Muhadjir Effendy saksi kuota haji memberikan kesaksian langsung di ruang sidang Pengadilan Tindak Pidana Korupsi Jakarta.
Muhadjir Effendy saksi kuota haji memberikan kesaksian langsung di ruang sidang Pengadilan Tindak Pidana Korupsi Jakarta. Mantan Menteri Koordinator Bidang Pembangunan Manusia dan Kebudayaan tersebut hadir untuk menyampaikan fakta terkait perkara alokasi kuota haji. Di hadapan majelis hakim, ia menegaskan mengenal terdakwa namun memastikan tidak mempunyai hubungan keluarga.

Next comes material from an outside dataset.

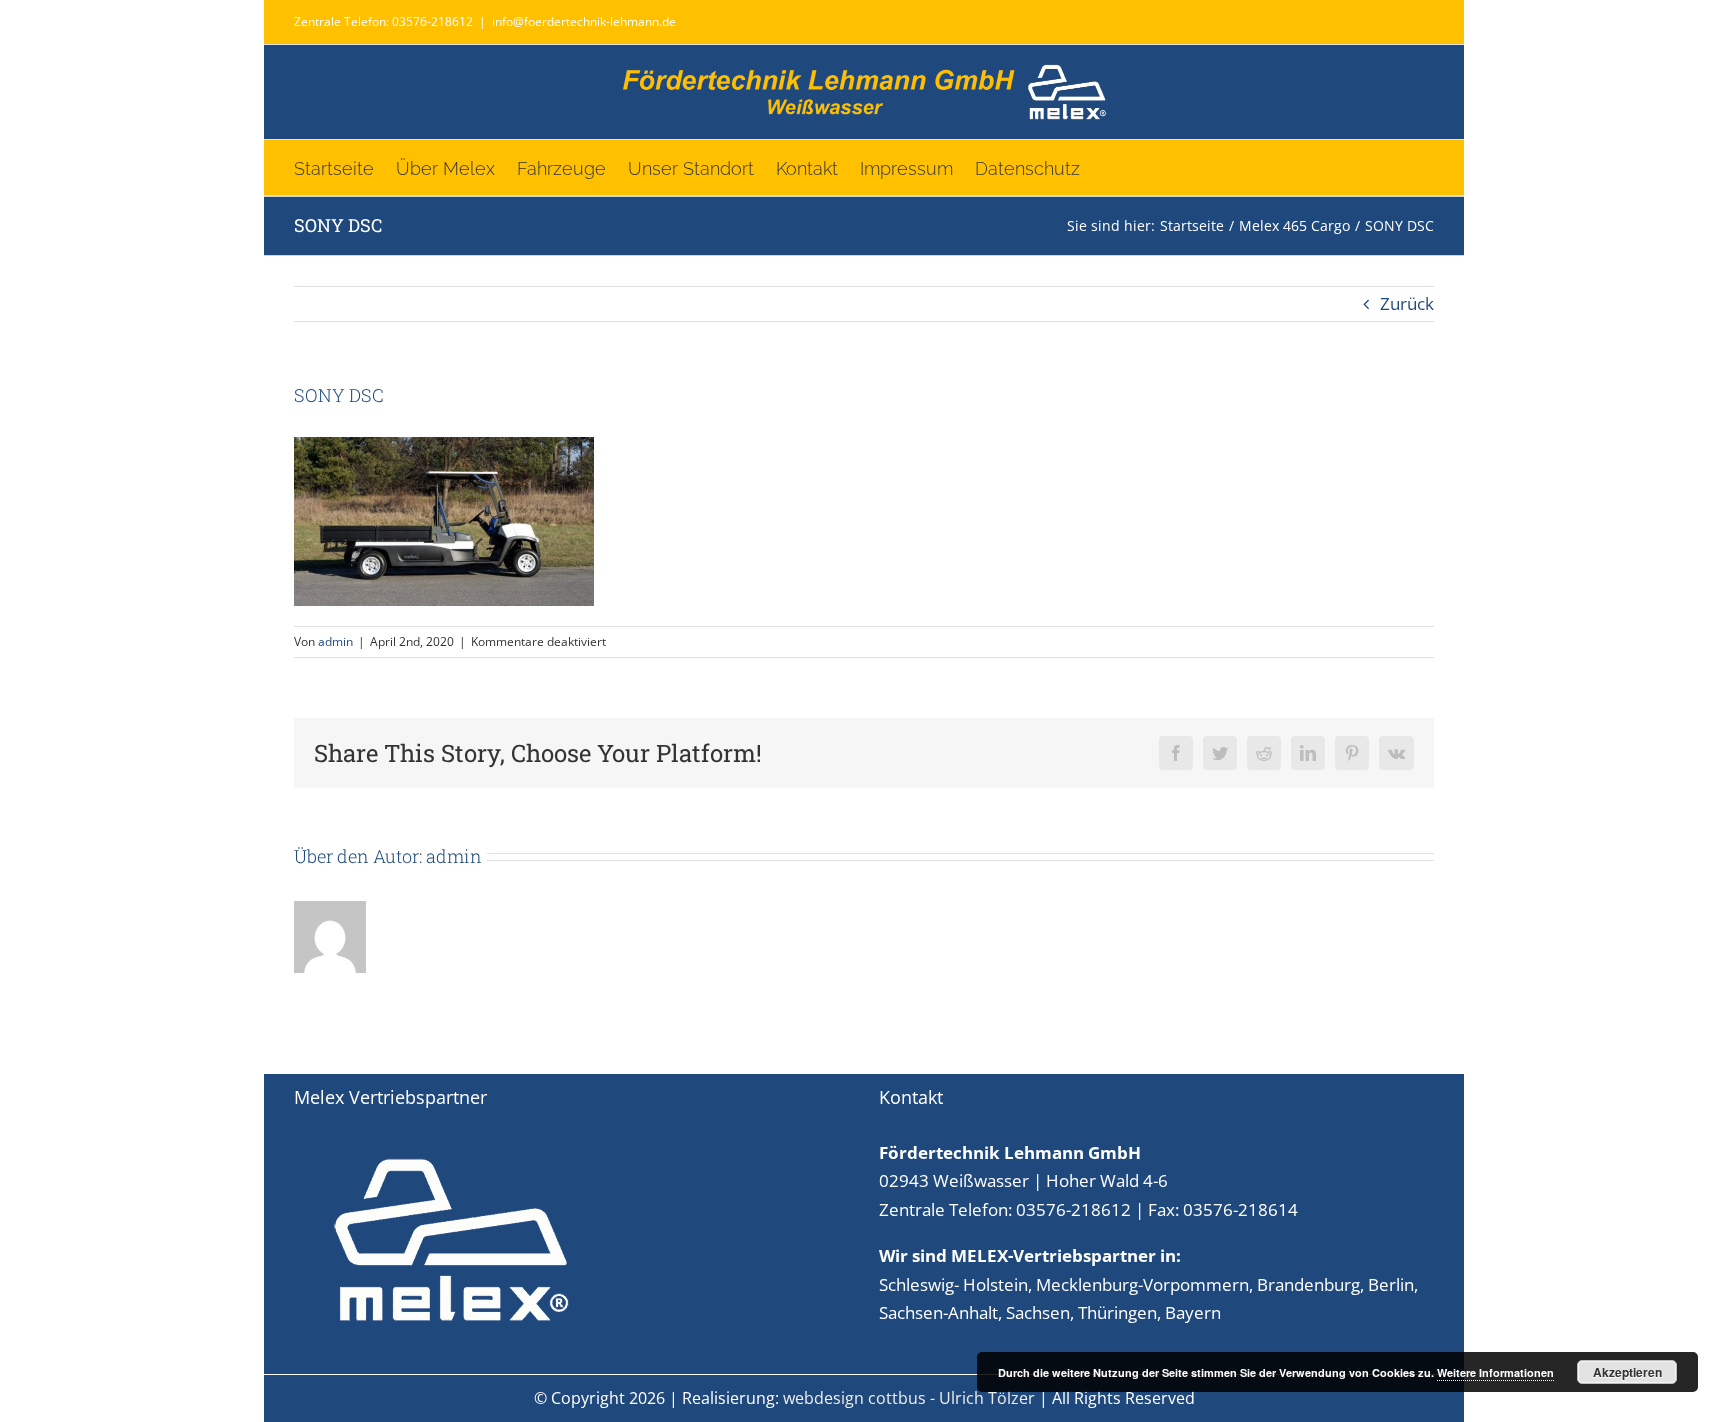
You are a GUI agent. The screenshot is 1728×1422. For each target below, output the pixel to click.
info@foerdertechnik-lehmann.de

Majelis hakim mengawali sidang dengan mengonfirmasi identitas serta hubungan personal saksi dengan terdakwa kasus korupsi. Muhadjir menjawab pertanyaan hakim secara tenang dan kooperatif. Menurutnya, perkenalan dengan terdakwa murni sebatas hubungan kerja profesional selama ia menjabat di pemerintahan.
Menurutnya, penjelasan ini penting untuk meluruskan berbagai informasi yang beredar di masyarakat. Saksi memaparkan bahwa komunikasi dengan terdakwa selalu berlangsung dalam koridor tugas kedinasan. Pengakuan tersebut sekaligus menjawab keraguan publik mengenai potensi konflik kepentingan dalam penetapan kuota haji.
Sidang Korupsi Haji Cermati Pengawasan Kebijakan
Di sisi lain, jaksa penuntut umum cecar saksi terkait alur pengawasan kebijakan alokasi kuota haji tambahan. Jaksa mendalami sejauh mana kementerian koordinator menerima laporan pertanggungjawaban pelaksanaan ibadah haji. Faktanya, Muhadjir menjelaskan bahwa fungsi koordinasi berjalan sesuai mekanisme aturan hukum yang berlaku.
Tak hanya itu, jalannya sidang korupsi haji ini memusatkan perhatian pada pembagian wewenang antar-lembaga negara. Muhadjir menegaskan bahwa dirinya tidak pernah memvalidasi atau memerintahkan pengalihan kuota di luar prosedur resmi. Ia menyebut seluruh keputusan teknis pembagian kuota berada di kementerian teknis pengelola haji.
Lebih jauh, tim penasihat hukum terdakwa mempertanyakan rincian pengawasan lapangan yang saksi ketahui. Saksi menanggapi bahwa pengawasan tingkat tinggi berfokus pada evaluasi makro, bukan teknis operasional. Ia mengonfirmasi tidak ada laporan penyimpangan yang masuk ke mejanya saat proses pengalihan kuota berlangsung.
Berdasarkan data jalannya persidangan, majelis hakim menutup sesi pemeriksaan saksi setelah mendengarkan seluruh keterangan Muhadjir. Hakim menunda sidang hingga pekan depan untuk mendengarkan saksi ahli. Jaksa penuntut umum menyatakan siap membawa bukti tambahan pada persidangan mendatang.